We then used a nearest shrunken centroid approach (PAM)¹⁹ to generate our gene signature based on the expression pattern of the genes selected as described above. We trained the model by applying PAM to CCLE expression data, using posterior class probabilities for RB1 loss class predictions. The model was trained using 10-fold cross validation to optimize the PAM shrinkage parameter.

RBS was then validated on the TCGA Pan-Cancer RNA-seq expression dataset of 11,007 tumor samples spanning 33 cancer types, downloaded from UCSC Xena Browser using the Synapse platform (syn4976369). RB1 copy number calls and mutation data for these samples were obtained from UCSC Xena Browser, and the same GISTIC2.0 copy number thresholds and mutation criteria as used in the CCLE training set were applied to the validation set. Final RB1-loss annotations were defined based on the number of RB1 DNA alterations observed: 2-alterations (deep deletion, shallow deletion with one mutation, or 2+ mutations), 1-alteration (shallow deletion with no mutations or one mutation with no deletion), 0-alterations (no deletions or mutations). Model accuracy was assessed based on area under the ROC curve (AUC), benchmarked against the leading existing RB1-loss signature¹⁴.
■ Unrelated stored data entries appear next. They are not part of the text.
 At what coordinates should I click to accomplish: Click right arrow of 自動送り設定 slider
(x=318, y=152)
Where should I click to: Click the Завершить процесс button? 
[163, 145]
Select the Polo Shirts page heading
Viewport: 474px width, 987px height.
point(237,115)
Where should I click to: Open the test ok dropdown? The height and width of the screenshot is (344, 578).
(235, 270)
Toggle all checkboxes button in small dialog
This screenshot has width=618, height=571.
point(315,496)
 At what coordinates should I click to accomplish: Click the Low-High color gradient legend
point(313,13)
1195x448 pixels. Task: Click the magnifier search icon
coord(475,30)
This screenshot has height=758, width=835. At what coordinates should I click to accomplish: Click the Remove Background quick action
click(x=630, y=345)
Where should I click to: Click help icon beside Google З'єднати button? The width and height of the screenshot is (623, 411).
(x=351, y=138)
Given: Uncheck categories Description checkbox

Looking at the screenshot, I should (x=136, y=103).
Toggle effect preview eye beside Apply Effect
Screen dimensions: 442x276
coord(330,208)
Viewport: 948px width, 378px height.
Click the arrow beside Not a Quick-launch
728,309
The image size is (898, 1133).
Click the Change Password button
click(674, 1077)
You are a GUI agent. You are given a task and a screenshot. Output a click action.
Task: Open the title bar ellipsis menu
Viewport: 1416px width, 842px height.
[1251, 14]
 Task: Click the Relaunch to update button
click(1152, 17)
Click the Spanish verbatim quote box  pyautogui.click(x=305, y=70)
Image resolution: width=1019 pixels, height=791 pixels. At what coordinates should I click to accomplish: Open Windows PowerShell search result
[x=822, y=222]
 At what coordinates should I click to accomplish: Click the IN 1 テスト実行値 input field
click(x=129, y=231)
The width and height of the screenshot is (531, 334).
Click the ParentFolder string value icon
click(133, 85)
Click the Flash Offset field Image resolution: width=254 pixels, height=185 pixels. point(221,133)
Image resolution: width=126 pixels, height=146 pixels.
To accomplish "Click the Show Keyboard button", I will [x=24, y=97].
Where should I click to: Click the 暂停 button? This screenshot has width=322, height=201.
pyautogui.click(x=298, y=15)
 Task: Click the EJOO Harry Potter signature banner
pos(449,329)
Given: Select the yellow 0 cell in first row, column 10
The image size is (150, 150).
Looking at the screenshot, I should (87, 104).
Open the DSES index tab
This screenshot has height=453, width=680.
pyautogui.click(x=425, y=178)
RBS pathway enrichment analysis

The EnrichR web tool was used to identify genomic pathways enriched in the RBS gene set. Candidate gene sets were defined as all pathways in the KEGG, Reactome, WikiPathways, and BioCarta databases. Pathways were considered significantly enriched if their adjusted P-values were less than a predetermined significance level of 0.05.

Differential expression analysis of RB1 loss due to two or more RB1 mutations

Differential expression analysis between CN-0 tumors with no mutations and CN-0 tumors with two or more mutations was performed to identify genes that were differentially expressed in tumors with 2+ RB1 mutations. Given that there were far fewer tumors with 2+ mutations than there were with no mutations, we randomly subsampled a set of CN-0 tumors with no mutations equal in size to the subset of tumors with 2+ mutations. We then performed a differential expression analysis between the tumors with 2+ mutations and the tumors with no mutations using the Wilcoxon Mann-Whitney test with an adjusted P-value threshold of P < 0.001. For statistical robustness, we performed a boostrapped analysis with 1,000 different subsamples. Genes were considered significantly differentially expressed if, in >95% of all comparisons, they demonstrated the same directionality of over- vs. under-expression and had adjusted P-values below the predetermined significance level of 0.001.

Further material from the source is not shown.